My birth plan with Josiah was much more elaborate: I wanted to listen to my own music (CDs I had carefully selected weeks in advance), use a birthing ball, walk around as long as possible, avoid an episiotomy, have my back massaged with a wooden thing-y we brought, etc. As it turned out, almost all the items I thought I would use never even made it into the hospital from the car...and after I got all checked in to the hospital and decked out in regal hospital apparel, I tried to walk and barely made it to the doorway of my room before I decided I'd had enough. The thing that REALLY worked for me was a rocking chair; but when pushing was prolonged (and the epidural I had gotten at 9 and 1/2 centimeters dilated wore off), I was ready for them to cut me open any way they needed to: episiotomy, C-section, anything...and when time came for delivery and the doctor hadn't shown up, I was ready for the nurse--or Jeff--or the janitor--or the parking attendant--to catch the baby. The birth plan definitely went out the window! :)
On a more serious note, I'm really hitting the stage of pregnancy where I feel slightly selfish: completely enjoying the fact that I, and no other, have the privilege of carrying this child, feeling his movements, being his source of nourishment, having my entire being linked with his so literally that nothing divides us. I know after the birth, that will change...and I'll actually be glad that it changes! "Here, YOU take the baby and change his diaper. YOU soothe him when he awakes at night. YOU feed him this bottle of pumped milk." But for now, he's mine. And although I rejoice that Jeff is so involved and gets to feel Baby's movements, I also relish the fact that this Baby is MINE. I'm so enjoying this time that I feel like it's moving much too fast, and I wish I had more than three months left of this pregnancy. I'm not eager for Baby to be born because I don't want to lose that closeness. Around the beginning of January, you may politely remind me of this blog entry--and hide your grins, please, as I tell you then how I can't wait for labor to begin because I'm sick and tired of being pregnant. :) But for this stage, I'm eating it up...loving life...loving being a pregnant woman...loving my precious little son.
~ the skinny pic (in our hotel room at Niagara Falls)
~ the--what shall we say?--not-so-skinny pic! (a few feet from Niagara Falls)...it was unfair of me to post a picture yesterday of my mother-in-law in her raincoat at the Falls, and not similarly share one of myself :)...I really think I look like an elephant in this pic! :)
~ the--what shall we say?--not-so-skinny pic! (a few feet from Niagara Falls)...it was unfair of me to post a picture yesterday of my mother-in-law in her raincoat at the Falls, and not similarly share one of myself :)...I really think I look like an elephant in this pic! :)
4 comments:
Natural childbirth, honey lemme tell ya, you are BRAVE! I have to admit it is amazing to see the two different sizes if your belly in the photos. That raincoat really makes a difference ;) I'm going to have to start paying more attention to what I wear!

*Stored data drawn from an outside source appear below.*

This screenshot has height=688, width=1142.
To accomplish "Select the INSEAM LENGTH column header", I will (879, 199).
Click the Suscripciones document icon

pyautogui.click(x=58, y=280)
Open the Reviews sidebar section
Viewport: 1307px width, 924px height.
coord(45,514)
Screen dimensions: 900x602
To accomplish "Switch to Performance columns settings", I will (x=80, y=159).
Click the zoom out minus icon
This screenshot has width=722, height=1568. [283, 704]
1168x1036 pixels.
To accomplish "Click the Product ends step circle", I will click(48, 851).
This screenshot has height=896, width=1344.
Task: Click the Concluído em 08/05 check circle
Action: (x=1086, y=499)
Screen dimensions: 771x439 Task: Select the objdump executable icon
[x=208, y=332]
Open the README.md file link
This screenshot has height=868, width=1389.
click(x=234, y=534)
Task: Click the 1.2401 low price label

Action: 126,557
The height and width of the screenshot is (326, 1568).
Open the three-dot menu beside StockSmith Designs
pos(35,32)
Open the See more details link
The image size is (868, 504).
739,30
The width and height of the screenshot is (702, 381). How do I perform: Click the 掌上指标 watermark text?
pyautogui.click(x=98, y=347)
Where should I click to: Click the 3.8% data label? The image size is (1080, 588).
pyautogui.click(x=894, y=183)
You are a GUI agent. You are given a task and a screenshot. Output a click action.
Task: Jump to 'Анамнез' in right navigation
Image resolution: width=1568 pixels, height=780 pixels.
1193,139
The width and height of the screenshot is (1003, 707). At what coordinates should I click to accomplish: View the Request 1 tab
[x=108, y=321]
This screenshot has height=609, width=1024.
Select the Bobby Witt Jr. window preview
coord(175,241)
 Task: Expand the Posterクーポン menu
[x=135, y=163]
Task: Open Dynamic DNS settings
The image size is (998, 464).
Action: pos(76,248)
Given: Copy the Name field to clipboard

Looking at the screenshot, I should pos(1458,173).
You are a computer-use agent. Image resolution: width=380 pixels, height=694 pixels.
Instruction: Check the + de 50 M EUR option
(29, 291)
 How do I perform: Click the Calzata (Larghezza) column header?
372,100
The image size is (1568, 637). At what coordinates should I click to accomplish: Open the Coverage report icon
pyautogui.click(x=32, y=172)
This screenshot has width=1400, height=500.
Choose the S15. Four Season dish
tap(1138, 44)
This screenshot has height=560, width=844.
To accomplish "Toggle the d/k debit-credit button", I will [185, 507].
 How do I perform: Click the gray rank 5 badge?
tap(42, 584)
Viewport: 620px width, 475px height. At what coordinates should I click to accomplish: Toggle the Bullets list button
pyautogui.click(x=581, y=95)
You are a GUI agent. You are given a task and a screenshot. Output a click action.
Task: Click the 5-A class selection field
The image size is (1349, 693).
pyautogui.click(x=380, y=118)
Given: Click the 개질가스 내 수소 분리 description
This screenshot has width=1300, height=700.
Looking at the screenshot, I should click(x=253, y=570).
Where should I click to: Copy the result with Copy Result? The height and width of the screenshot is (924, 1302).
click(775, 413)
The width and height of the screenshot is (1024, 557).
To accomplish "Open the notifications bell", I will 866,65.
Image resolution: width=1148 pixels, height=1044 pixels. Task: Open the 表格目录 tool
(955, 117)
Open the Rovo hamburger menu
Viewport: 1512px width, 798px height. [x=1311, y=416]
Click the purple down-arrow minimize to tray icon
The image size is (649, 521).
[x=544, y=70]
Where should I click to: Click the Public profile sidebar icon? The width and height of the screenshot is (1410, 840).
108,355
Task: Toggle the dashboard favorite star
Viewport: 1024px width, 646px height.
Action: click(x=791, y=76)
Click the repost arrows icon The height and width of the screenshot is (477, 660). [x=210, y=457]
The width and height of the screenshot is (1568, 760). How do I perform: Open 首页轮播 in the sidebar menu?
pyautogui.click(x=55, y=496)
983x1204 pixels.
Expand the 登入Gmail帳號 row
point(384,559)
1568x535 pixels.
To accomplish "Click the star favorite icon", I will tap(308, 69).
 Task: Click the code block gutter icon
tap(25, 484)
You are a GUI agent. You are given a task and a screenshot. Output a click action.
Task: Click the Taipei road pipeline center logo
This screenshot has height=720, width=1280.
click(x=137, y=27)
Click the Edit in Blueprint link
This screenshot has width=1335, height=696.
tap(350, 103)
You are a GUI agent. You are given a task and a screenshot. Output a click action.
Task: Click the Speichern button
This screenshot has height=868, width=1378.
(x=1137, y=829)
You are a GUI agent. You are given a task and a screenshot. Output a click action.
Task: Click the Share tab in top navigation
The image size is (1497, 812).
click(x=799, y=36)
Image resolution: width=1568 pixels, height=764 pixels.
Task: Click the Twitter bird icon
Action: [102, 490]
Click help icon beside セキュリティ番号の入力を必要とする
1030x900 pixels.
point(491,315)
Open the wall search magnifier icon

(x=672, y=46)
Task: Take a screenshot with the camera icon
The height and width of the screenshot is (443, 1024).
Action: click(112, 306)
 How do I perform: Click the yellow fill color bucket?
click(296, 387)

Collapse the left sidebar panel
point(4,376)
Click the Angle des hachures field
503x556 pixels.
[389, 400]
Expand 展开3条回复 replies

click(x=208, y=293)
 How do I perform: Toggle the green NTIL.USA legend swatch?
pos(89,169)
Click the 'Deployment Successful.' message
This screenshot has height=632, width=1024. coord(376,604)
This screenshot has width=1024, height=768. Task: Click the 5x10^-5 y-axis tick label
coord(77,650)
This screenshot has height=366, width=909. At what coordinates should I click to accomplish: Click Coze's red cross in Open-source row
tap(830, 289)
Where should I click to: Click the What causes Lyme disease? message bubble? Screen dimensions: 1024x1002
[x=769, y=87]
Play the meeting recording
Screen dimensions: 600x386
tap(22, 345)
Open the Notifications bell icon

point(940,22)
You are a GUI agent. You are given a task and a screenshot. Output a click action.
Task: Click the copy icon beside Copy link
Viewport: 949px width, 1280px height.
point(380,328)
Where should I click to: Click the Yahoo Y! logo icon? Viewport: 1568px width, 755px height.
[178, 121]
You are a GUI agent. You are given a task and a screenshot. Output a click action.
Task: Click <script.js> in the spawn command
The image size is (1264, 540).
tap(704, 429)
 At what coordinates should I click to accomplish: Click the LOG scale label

It's so weird how babies do that when daddies put their hands on our bellies. Elon did the same thing. He'd be doing jumping jacks in there until Nathan put his had on my belly to feel him move. That seemed to be the only time Elon was ever still!
My mother tells that when she arrived at the hospital to deliver her second baby (me!) the contractions suddenly hit -- as they reached the front door she simply turned around and started walking down the street, muttering "I've changed my mind, I'm not doing this anymore!" She said she suddenly remembered the first time, and lost all semblance of sanity!
Still, they did manage to coax her in, and I was born in double-quick time.
It's a terrible few hours ... but then we have these little people with us for such a lovely long time.
I have to say, I'm STILL laughing! that pic is hilarious!
Love the post...I love how you share your heart so willingly. And I, too, go through "I love being pregnant...everyone notice that I'm pregnant please!!" to "Please don't look at me. don't talk to me...I want this child out yesterday. mkay?" ;)
IT's a good thing though...we NEED that resolve to move onto the next stage BEFORE we get to labor. It helps us push.
Christin,
Well said!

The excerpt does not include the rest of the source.